Entries shown:
>>>

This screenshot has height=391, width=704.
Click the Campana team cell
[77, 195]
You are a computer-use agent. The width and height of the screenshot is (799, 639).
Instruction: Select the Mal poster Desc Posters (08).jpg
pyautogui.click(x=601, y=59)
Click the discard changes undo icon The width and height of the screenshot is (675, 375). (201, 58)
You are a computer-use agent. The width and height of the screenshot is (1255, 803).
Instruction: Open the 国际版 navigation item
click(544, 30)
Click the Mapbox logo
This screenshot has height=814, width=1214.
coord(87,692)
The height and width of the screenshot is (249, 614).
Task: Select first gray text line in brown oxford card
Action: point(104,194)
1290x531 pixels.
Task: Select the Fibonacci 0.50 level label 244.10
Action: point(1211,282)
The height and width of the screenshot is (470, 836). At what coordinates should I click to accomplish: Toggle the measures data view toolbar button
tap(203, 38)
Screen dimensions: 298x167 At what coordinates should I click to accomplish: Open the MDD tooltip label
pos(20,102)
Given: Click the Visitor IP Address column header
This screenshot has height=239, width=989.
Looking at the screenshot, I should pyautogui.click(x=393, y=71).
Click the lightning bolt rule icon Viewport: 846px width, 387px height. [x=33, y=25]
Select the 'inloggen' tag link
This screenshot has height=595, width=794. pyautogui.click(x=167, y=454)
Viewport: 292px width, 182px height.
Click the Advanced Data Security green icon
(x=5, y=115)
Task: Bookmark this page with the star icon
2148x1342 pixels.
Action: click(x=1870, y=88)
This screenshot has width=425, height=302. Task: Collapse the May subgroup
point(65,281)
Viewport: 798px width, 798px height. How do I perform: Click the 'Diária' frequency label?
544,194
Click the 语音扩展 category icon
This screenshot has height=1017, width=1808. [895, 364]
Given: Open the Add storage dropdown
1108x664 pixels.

<<<

Task directions: Swap "Instruction" for "Task" and give back the lines of the records from the line with "is (799, 639)." up to and including the line with "pyautogui.click(x=601, y=59)", with everything else left unchanged.

Task output:
You are a computer-use agent. The width and height of the screenshot is (799, 639).
Task: Select the Mal poster Desc Posters (08).jpg
pyautogui.click(x=601, y=59)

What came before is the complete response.